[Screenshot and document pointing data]

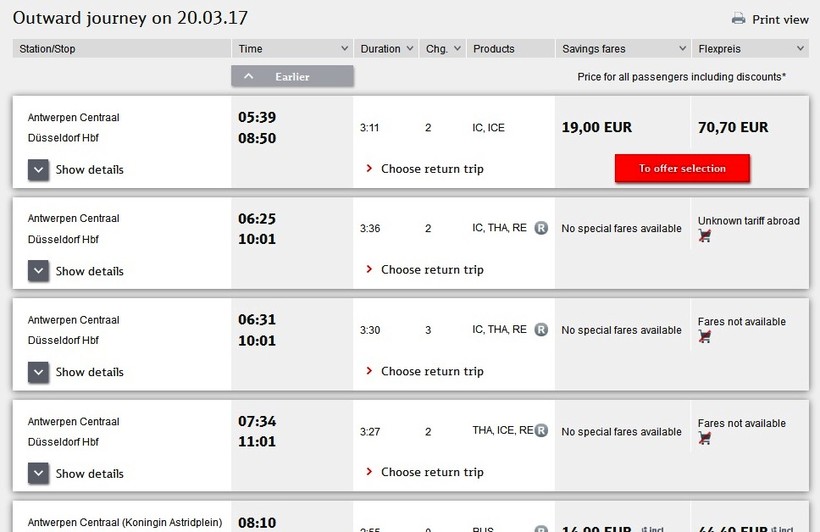The height and width of the screenshot is (532, 820).
Task: Click the reservation R icon for the 06:25 trip
Action: coord(541,228)
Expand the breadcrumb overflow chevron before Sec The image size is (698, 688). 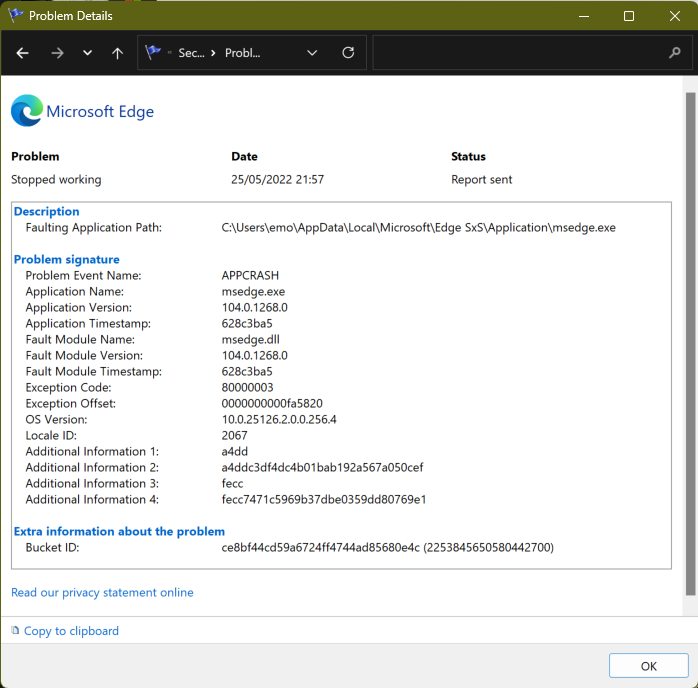click(170, 53)
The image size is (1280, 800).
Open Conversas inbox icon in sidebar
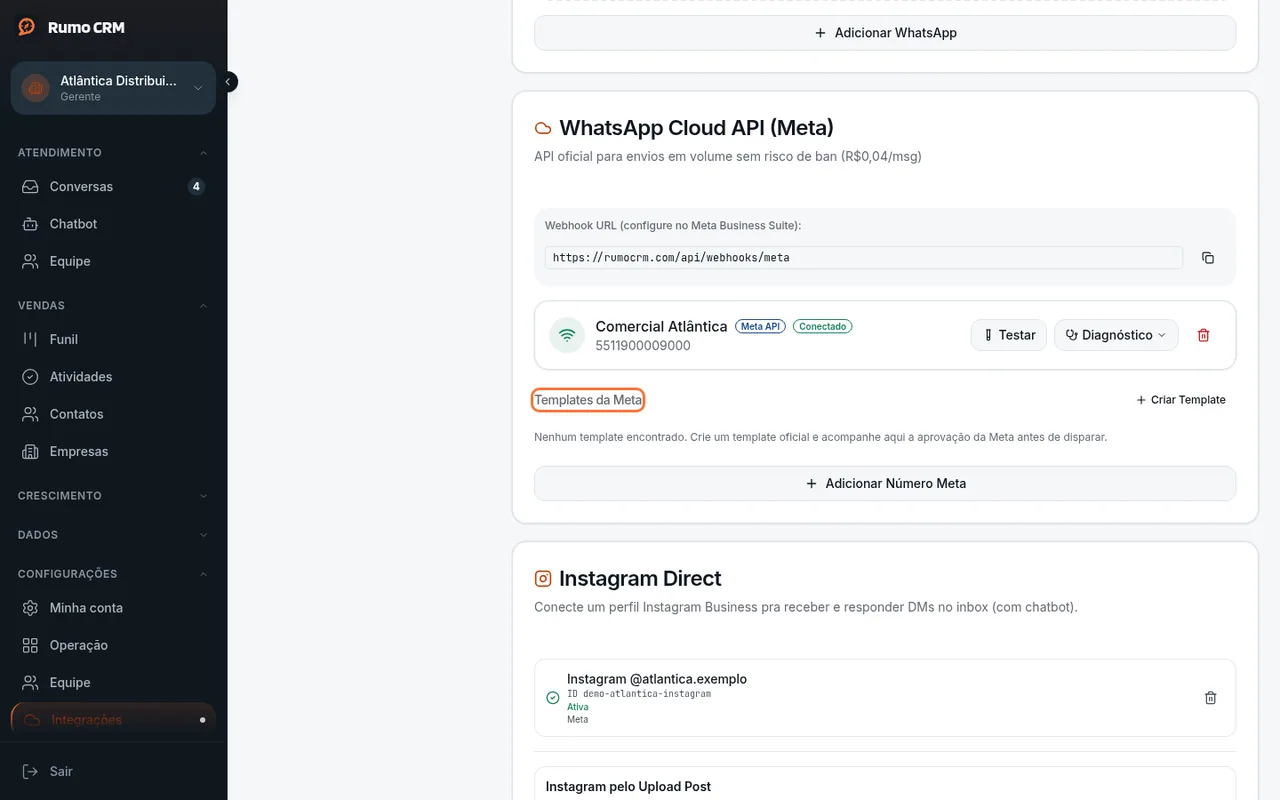[31, 187]
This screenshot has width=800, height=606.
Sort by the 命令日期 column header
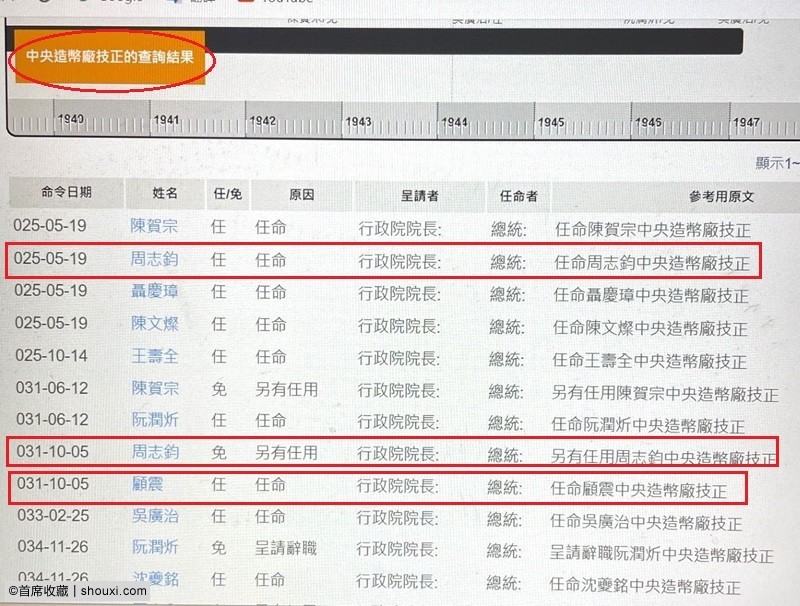click(x=66, y=193)
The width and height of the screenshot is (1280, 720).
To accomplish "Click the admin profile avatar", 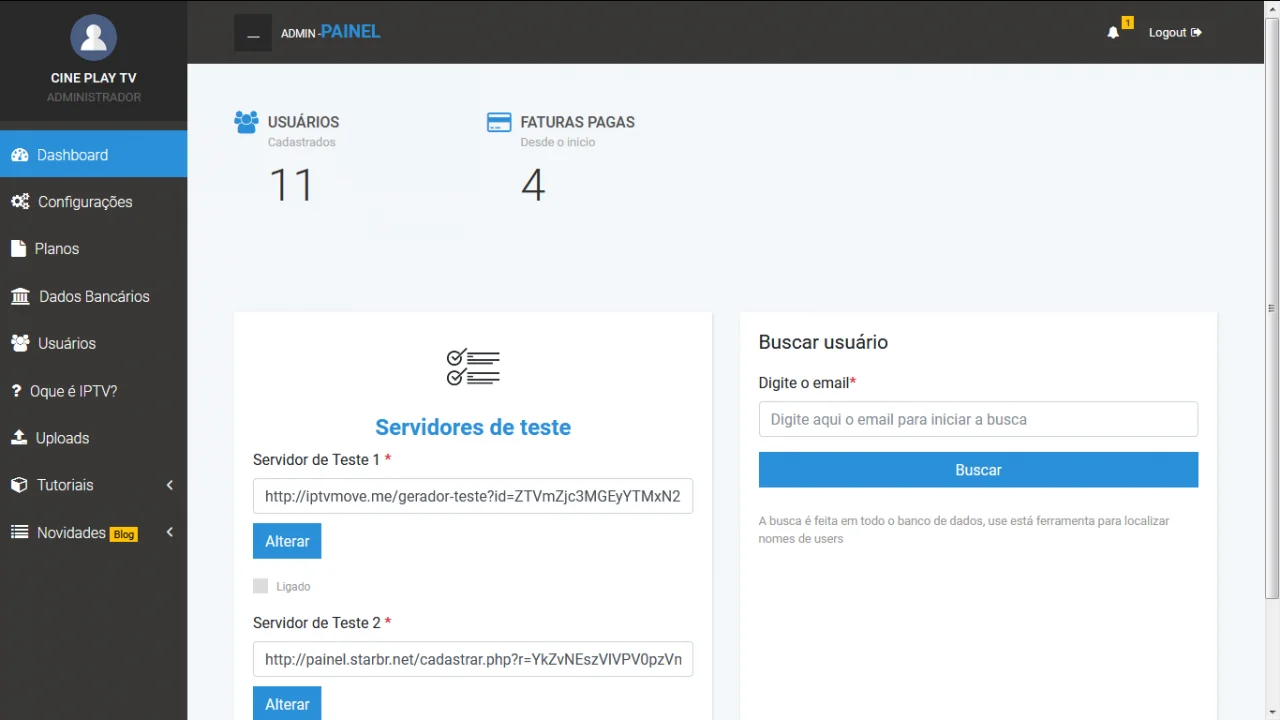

▶ [INSTRUCTION] Rewrite the records as a numbered list, starting at the line that contains "This screenshot has width=800, height=606." and ending at the end of the records. Skip any blank lines and leave the pictures out.

▶ [RESPONSE TO THE EXERCISE]
1. This screenshot has width=800, height=606.
2. Sort by the 命令日期 column header
3. click(x=66, y=193)
4. The width and height of the screenshot is (1280, 720).
5. To accomplish "Click the admin profile avatar", 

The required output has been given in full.